The data-raw Folder

Now we see the contents of the data and analysis files and how they come together. The data-raw folder should either contain your raw data files (that will never ever be modified), or a script that makes and api call, or pulls the raw data in from a shared server, etc. In this example file, there is a script called fetch-raw-data.R, and its contents are shown below. This file fetches corn and soybean price data from quandl.com and puts them in data objects called CZ2016 and SX2016. Then it converts the data to xts objects, and trims the dates to the study period of interest.

# Filename: fetch-raw-data.R
# This file fetches the raw data and performs pre-processing (cleaning) to get it ready for analyzs

library(RCurl)
library(xts)
library(Quandl)
Quandl.api_key("79SfoMaQc1npRAuq9ExZ")
# Define Dates of Analysis
  start  <- '2015-01-01'
  today  <- format(Sys.time(),"%Y-%m-%d")
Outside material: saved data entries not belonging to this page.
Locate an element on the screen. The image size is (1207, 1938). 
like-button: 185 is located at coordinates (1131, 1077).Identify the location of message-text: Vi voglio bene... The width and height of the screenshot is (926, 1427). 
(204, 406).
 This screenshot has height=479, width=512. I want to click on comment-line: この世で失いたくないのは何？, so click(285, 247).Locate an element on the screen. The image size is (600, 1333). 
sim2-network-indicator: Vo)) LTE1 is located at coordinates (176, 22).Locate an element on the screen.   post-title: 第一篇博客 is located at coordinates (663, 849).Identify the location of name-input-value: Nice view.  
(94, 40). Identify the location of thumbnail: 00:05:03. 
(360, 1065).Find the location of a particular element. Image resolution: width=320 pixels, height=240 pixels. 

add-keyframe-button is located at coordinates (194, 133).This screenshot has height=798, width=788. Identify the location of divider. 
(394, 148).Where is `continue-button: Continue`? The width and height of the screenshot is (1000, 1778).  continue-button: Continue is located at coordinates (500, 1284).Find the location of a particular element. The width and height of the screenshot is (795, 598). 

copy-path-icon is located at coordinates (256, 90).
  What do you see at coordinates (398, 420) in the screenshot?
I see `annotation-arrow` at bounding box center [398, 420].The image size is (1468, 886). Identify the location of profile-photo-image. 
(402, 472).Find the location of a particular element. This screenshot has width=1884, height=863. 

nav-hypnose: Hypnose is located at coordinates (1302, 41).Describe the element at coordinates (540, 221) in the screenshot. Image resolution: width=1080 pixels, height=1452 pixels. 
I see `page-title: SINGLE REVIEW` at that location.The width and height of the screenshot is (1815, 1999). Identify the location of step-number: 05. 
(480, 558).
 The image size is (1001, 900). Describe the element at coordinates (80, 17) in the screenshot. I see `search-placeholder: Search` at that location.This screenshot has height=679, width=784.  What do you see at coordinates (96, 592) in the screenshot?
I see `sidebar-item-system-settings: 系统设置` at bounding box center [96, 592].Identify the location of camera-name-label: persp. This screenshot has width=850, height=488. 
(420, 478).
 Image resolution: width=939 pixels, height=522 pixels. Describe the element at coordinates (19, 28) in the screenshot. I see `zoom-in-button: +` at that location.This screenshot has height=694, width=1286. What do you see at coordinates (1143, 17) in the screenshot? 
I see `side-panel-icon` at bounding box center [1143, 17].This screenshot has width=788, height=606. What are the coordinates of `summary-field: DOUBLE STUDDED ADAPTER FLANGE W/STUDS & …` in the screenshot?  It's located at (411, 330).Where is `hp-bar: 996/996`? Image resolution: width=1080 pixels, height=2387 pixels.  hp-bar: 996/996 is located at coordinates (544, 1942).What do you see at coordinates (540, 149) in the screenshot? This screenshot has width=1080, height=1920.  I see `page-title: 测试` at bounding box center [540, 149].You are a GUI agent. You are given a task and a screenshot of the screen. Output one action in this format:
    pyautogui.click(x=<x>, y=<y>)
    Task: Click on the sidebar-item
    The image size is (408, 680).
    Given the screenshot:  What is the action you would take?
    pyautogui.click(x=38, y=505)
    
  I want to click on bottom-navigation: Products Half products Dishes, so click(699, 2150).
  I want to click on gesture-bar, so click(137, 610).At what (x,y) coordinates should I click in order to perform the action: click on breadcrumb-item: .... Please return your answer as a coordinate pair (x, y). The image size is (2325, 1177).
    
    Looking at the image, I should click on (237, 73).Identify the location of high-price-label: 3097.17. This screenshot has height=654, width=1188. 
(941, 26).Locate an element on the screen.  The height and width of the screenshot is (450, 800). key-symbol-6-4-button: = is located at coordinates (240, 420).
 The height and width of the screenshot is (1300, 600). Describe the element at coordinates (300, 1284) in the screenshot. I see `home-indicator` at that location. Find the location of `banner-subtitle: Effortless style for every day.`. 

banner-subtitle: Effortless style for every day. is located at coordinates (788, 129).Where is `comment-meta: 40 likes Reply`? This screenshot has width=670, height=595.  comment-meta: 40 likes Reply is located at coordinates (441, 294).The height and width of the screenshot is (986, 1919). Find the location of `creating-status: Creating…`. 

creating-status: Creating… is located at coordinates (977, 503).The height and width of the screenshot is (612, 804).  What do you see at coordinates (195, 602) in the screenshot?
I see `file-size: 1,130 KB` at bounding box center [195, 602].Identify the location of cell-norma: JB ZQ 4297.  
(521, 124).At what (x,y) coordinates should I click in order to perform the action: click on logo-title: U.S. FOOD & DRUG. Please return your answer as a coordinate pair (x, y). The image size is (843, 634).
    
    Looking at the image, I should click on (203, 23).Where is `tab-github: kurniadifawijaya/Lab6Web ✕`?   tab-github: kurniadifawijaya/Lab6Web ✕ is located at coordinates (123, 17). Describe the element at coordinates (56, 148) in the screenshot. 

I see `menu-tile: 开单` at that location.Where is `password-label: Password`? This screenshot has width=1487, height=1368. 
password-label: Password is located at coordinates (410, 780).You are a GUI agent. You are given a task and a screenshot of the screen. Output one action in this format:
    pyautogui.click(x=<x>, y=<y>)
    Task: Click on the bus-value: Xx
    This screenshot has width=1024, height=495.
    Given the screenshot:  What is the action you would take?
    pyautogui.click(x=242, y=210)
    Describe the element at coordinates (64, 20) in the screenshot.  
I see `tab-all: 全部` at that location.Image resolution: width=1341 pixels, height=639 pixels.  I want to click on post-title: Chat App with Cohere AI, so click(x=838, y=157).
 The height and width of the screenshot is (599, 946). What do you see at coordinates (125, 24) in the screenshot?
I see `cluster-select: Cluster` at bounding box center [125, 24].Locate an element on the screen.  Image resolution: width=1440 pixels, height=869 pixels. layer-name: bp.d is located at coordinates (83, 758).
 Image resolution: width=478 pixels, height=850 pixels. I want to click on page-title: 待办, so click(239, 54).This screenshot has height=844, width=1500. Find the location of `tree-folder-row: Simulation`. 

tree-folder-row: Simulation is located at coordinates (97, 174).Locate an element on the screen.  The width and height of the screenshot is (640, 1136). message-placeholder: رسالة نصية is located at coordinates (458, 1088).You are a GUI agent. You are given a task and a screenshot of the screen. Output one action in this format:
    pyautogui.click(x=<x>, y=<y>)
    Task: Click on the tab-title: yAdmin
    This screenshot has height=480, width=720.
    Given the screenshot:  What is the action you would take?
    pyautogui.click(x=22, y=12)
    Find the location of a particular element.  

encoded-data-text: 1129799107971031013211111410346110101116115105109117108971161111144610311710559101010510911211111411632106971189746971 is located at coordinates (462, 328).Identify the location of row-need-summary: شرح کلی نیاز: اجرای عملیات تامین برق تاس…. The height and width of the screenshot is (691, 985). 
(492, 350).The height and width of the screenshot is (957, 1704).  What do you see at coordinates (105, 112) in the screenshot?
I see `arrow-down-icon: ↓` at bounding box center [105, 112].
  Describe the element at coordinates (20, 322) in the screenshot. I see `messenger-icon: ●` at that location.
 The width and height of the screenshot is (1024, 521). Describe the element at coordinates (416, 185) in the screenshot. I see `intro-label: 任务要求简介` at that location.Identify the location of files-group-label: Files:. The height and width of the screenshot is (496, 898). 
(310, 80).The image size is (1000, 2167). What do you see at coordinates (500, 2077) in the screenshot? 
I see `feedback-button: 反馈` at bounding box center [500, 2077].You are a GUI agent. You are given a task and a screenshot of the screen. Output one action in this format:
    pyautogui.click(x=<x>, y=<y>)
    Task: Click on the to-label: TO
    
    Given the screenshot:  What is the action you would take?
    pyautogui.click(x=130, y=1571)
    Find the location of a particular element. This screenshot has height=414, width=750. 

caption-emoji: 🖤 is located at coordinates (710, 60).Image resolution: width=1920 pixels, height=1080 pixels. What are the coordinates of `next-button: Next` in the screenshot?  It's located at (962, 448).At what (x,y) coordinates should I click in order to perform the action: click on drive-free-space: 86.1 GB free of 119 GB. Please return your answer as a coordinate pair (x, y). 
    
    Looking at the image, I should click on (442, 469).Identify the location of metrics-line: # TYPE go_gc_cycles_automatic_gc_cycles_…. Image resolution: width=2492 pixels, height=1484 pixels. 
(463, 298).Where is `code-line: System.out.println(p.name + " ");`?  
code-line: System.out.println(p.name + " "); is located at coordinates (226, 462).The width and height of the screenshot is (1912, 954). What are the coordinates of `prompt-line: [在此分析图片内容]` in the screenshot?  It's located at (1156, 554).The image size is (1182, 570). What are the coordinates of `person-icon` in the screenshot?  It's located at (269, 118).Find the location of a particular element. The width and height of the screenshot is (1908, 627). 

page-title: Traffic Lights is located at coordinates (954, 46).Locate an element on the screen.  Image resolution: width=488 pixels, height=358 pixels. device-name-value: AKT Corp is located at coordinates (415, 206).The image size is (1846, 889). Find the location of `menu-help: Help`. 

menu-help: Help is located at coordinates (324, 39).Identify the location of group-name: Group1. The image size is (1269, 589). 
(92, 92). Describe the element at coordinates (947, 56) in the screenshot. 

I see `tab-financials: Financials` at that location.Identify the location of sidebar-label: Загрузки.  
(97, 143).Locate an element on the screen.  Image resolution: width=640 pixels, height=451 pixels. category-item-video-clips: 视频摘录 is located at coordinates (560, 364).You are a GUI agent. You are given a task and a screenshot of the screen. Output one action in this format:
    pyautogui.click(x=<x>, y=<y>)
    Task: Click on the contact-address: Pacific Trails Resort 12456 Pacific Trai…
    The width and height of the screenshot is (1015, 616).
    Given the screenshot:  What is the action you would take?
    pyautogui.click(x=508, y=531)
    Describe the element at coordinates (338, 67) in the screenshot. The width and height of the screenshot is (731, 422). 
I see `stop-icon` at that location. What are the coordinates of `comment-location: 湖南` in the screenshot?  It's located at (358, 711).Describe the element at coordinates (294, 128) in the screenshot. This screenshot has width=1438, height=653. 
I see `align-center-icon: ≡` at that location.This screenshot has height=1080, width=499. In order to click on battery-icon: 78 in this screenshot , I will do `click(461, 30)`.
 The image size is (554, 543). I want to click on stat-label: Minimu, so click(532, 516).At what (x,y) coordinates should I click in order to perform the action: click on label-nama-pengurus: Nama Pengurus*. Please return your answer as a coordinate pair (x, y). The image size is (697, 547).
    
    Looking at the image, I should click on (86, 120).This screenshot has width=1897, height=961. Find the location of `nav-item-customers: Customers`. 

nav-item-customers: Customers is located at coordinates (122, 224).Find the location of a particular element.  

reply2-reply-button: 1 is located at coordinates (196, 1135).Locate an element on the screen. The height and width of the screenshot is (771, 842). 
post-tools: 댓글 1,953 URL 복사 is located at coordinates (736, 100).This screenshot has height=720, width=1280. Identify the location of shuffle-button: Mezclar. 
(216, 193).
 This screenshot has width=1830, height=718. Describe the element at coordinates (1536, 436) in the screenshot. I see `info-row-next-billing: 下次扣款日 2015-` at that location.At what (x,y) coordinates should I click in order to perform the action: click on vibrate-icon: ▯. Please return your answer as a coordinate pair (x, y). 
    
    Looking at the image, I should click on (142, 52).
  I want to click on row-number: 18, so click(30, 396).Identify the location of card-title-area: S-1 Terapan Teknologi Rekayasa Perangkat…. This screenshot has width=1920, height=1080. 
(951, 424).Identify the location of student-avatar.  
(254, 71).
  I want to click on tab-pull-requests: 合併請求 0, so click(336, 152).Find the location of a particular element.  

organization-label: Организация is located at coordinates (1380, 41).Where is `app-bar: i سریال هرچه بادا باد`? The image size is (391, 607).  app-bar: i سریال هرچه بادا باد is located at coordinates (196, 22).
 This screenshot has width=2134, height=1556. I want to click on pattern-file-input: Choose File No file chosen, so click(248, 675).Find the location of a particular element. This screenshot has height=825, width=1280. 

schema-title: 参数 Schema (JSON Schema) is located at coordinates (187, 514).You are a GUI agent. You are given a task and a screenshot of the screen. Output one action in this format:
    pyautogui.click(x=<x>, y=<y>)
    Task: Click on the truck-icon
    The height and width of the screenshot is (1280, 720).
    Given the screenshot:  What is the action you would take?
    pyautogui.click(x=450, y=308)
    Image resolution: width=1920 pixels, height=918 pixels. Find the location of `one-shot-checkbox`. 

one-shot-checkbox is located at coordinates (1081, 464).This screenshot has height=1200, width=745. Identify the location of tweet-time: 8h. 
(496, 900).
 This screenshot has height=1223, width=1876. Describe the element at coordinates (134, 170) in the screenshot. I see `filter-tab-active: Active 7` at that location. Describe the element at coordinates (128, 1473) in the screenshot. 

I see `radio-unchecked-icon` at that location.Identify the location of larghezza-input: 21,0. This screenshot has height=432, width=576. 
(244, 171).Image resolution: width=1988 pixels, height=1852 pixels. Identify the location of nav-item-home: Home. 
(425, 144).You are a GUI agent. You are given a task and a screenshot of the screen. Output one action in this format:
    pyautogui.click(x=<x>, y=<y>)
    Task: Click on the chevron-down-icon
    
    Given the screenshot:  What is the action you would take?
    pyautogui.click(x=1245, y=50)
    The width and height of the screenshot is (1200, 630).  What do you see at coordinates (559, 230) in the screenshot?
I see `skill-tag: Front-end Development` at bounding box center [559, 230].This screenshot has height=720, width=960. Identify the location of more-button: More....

# Fetch Corn and Soybean Prices
  CZ2016 <- Quandl("CME/CZ2016", type = "xts")
  SX2016 <- Quandl("CME/SX2016", type = "xts")

# Trim the dates
  CZ2016 <- CZ2016[paste0(start,'/',today), 'Settle']
  SX2016 <- SX2016[paste0(start,'/',today), 'Settle']

Of course, every data cleaning and preparation activity will be different, but in this file you should do all the preparation so that the objects created by this script are ready to be accepted in the analysis.R script.